Abstract:
The World Wide Web, the largest shared
information source is growing exponentially and the
amount of business news on the web is overwhelming
and need to be handled properly. As such, grouping the
web document into cluster for speedy information
retrieved becomes imperative. Clustering technique
organizes a large quantity of unordered text documents
into a small number of meaningful and coherent
clusters, thereby providing a basis for intuitive and
informative navigation and browsing mechanisms. The
quality of clustering result depends greatly on the
representation of documents and the clustering
algorithm. In traditional document representation
methods, the frequency count of the document terms is
used for the feature vector representing the documents.
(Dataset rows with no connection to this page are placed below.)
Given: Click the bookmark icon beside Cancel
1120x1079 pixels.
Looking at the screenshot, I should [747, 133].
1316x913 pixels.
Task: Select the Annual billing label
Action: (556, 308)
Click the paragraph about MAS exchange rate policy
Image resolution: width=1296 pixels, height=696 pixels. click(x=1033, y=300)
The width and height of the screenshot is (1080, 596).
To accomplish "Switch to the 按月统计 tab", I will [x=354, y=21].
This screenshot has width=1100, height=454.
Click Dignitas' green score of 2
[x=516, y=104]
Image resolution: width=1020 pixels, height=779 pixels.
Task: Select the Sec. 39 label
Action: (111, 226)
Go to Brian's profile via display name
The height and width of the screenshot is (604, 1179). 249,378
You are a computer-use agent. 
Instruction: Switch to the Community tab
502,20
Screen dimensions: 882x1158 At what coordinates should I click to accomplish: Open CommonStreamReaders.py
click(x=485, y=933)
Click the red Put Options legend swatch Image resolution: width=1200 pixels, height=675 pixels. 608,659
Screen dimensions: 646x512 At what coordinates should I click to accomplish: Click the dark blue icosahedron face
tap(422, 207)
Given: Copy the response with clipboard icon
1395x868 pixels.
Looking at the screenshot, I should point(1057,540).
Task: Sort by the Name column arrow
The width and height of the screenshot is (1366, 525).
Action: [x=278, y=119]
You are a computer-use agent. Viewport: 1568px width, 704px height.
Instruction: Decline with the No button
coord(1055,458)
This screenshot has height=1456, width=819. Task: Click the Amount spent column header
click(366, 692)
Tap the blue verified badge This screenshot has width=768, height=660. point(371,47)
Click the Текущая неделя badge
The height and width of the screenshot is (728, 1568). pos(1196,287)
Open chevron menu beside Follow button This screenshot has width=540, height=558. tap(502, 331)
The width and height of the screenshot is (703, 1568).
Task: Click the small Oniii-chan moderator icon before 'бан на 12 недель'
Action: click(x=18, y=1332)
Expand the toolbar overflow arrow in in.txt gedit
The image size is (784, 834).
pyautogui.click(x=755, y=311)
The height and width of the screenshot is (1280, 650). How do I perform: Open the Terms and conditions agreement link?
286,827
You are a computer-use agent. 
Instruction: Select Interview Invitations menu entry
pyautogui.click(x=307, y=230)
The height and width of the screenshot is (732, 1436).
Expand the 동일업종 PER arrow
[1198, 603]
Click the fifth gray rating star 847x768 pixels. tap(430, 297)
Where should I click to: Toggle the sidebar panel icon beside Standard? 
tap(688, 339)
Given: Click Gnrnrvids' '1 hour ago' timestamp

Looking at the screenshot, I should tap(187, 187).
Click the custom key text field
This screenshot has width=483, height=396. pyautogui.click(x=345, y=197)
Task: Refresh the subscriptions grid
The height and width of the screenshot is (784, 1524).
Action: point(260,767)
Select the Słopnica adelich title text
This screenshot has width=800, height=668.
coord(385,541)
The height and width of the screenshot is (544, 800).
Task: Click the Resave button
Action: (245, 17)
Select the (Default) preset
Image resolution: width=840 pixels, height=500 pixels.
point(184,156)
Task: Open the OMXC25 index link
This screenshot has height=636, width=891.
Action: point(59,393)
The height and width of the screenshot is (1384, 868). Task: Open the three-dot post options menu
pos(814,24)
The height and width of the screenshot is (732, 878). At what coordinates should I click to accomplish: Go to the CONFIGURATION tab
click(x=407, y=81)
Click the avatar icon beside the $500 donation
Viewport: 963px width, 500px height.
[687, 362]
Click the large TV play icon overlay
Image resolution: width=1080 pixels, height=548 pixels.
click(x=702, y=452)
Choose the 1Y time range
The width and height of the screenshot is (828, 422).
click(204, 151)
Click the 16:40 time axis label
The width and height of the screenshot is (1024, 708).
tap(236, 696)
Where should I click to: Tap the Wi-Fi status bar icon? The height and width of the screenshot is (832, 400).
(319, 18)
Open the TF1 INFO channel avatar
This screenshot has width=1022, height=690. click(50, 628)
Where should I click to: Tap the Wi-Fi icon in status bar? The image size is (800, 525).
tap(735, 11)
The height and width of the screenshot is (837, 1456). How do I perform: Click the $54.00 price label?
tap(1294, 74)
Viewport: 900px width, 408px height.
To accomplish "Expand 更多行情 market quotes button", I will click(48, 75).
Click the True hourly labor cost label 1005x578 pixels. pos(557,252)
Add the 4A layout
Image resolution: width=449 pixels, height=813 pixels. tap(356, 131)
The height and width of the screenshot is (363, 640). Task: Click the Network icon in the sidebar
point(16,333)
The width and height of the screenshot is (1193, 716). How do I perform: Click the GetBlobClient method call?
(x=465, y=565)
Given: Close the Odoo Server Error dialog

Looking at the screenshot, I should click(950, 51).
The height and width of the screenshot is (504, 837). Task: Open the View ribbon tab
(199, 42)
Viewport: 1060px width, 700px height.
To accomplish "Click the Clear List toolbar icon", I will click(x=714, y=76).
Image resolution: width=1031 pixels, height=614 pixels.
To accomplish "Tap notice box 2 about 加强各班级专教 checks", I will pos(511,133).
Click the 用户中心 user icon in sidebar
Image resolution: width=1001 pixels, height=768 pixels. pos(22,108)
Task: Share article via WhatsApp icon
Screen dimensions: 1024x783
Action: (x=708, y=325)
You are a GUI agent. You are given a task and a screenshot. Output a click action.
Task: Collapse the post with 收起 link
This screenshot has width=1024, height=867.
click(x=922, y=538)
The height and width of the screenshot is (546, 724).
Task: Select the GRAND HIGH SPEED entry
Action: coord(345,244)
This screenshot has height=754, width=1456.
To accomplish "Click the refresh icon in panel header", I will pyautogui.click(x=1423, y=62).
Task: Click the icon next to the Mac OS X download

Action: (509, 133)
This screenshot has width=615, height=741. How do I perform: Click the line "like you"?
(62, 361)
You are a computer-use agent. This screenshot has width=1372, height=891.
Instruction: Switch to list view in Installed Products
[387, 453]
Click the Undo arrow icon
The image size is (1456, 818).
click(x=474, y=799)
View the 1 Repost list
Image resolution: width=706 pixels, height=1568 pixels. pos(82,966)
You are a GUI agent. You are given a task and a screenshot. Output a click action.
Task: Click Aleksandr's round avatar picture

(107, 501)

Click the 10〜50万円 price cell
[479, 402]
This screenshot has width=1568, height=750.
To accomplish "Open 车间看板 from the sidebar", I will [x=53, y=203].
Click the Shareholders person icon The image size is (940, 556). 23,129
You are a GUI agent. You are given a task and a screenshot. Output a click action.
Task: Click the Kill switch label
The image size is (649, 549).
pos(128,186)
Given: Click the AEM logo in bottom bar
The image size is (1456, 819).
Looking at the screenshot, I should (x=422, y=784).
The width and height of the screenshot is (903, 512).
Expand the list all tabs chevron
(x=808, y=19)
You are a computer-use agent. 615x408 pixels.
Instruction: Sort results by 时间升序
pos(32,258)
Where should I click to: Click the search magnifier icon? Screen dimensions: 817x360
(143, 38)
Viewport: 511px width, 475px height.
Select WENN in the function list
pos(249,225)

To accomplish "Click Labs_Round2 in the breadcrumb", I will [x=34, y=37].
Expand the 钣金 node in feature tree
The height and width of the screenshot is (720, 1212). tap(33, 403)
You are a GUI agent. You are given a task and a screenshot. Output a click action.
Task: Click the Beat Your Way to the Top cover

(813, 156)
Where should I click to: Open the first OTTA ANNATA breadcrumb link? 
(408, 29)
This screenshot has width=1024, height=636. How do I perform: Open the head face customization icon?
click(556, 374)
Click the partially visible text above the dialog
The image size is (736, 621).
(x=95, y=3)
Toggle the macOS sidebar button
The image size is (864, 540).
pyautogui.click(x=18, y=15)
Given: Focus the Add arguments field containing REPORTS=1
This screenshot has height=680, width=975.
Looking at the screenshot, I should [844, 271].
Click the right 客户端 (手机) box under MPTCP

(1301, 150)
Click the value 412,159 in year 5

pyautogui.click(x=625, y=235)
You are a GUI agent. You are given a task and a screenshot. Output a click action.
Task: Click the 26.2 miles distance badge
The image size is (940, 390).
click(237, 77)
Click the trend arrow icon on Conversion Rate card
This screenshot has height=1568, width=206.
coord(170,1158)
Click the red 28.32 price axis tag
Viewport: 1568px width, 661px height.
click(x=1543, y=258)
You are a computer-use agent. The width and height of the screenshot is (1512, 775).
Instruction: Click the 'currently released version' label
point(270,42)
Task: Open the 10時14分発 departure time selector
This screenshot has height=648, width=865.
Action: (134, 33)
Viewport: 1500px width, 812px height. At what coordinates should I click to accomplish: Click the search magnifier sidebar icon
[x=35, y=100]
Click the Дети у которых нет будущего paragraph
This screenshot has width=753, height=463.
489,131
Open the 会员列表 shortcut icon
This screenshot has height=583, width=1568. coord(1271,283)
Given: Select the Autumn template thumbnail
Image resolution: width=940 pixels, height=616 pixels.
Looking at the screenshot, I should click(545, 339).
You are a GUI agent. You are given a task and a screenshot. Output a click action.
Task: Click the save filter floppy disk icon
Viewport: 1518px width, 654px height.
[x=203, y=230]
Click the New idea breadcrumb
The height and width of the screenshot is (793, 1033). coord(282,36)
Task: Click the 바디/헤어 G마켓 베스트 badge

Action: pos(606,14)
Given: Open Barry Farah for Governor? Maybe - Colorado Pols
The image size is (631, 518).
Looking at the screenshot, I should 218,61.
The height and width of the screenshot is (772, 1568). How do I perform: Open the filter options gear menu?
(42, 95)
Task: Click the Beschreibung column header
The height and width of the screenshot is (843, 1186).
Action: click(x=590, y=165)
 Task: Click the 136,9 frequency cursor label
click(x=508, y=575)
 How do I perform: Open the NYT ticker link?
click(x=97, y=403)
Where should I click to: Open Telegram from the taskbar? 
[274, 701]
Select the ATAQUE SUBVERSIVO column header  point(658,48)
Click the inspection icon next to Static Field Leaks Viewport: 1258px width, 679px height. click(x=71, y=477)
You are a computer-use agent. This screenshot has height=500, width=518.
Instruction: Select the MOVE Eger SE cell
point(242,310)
But traditional document representation methods
cannot identify related terms semantically. Documents
written in human language contain contexts and the
words used to describe these contexts are generally
semantically related. Motivated by this fact, domain
ontology is developed to promote the enrichment of
semantic representation of terms. Then, Particle Swarm
Optimization (PSO) clustering algorithm is used to
cluster the web documents efficiently. The paper
constitutes the comparative results of using PSO
algorithm only and PSO algorithm with Ontology for
clustering web documents. According to the analytical
results, the representation of terms by using Ontology
is significantly efficient and the implementation of PSO
algorithm achieves better performance in intra cluster
and inters cluster similarity.